Sunday, September 13, 2009

‘Clunkers’ Probably Boosted Retail Sales: U.S. Economy Preview

‘Clunkers’ Probably Boosted Retail Sales: U.S. Economy Preview


Sept. 13 (Bloomberg) -- The U.S. government’s auto trade- in program probably lifted retail sales in August to their biggest gain in more than three years and boosted factory output, economists said before reports this week.

Total purchases climbed 1.9 percent, the most since January 2006, according to the median of 60 estimates in a Bloomberg News survey ahead of Commerce Department figures due Sept. 15. The Obama administration’s “cash for clunkers” plan also helped industrial production in August to its first back- to-back monthly increase since 2007, economists said.

Americans flocked to auto showrooms last month to take advantage of the incentive program while purchases of other items were subdued even as evidence mounts that the worst recession since the Great Depression is ending. With unemployment forecast to reach 10 percent by the end of the year, consumer spending likely won’t lead the recovery.

“When you get to the fourth quarter, the blip from cash- for-clunkers falls out,” said Brian Bethune, chief financial economist at IHS Global Insight in Lexington, Massachusetts. “The production recession is over and the housing recession is over. When you combine those two, they add up to a fair amount of traction in the overall economy.”

Excluding automobiles, retail sales probably rose 0.4 percent, economists said.

The recession “has brought on a new focus on frugality,” Mike Duke, chief executive officer for Wal-Mart Stores Inc., said last week at a conference in New York. “Clearly customers are watching every penny.” The world’s largest retailer is offering discounts to attract shoppers, Duke said.

Beige Book

In the Federal Reserve’s Beige Book business survey, published two weeks before officials meet to set monetary policy, the central bank reported “flat” retail sales in July and August and cited some auto-industry contacts as saying the cash-for-clunkers effect may be temporary. Factories, meanwhile, showed “modest improvements” in most regions, the Fed said.

The auto plan, which ended Aug. 24, offered buyers discounts of as much as $4,500 to trade in older cars and trucks for new, more fuel-efficient vehicles. The program produced almost 700,000 purchases, the Transportation Department said.

Cars and light trucks sold at a 14.1 million annual pace last month, up 25 percent from July, according to industry figures. It was the biggest gain since October 2001.

Industrial Production

Last month General Motors Co. called back 1,350 union workers, its biggest one-time increase in jobs since 2006, as it ramped up second-half production in part to meet demand linked to the government trade-in program.

The Fed’s measure of production, due Sept. 16, probably rose 0.6 percent, the most since October, according to the survey. The report may also show the proportion of plant capacity in use in the U.S. climbed to 69.1 percent, the highest in five months.

Manufacturing in the New York region posted its first back-to-back monthly expansion since January 2008, economists said before a report due Sept. 15. The New York Fed’s general economic index likely climbed to 15 this month from 12.1 in August, according to the survey.

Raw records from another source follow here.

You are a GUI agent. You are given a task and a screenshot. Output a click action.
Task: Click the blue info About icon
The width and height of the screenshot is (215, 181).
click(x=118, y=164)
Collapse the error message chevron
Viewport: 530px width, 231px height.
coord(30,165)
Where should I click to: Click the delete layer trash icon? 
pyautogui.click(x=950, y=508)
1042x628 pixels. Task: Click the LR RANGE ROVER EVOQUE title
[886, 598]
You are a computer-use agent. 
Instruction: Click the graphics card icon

The housing market also is showing early signs of a rebound. A Commerce Department report due Sept. 17 will show builders broke ground on 600,000 new homes last month at an annual rate, a 3.3 percent gain and the fastest pace since November, according to the survey median.

The Standard & Poor’s homebuilder supercomposite index has gained 35 percent since the beginning of the year, compared with 15 percent for the broader S&P 500 index.

‘Ups and Downs’

With the jobless rate at a 26-year high and 6.9 million job losses since the recession began in December 2007, policy makers are trying to temper expectations for a robust economic turnaround. Treasury Secretary Timothy Geithner last week said the government is moving to withdraw some of its support for financial markets, while cautioning that the recovery will have “more than the usual ups and downs.”

The economy will expand at a 2.9 percent annual rate in the July-through-September period, according to the median of 61 estimates in a monthly Bloomberg News survey. Growth is projected to slow to a 2.2 percent pace during the last three months of the year.

The world’s largest economy contracted 1 percent in the second quarter, the Commerce Department said last month, the fourth straight quarterly drop. That made the downturn the longest contraction since such records began in 1947.

The cost of living probably rose 0.3 percent in August from July as energy costs rose, after remaining unchanged the prior month, according to the survey. The Labor Department’s report on the consumer price index is due Sept. 16.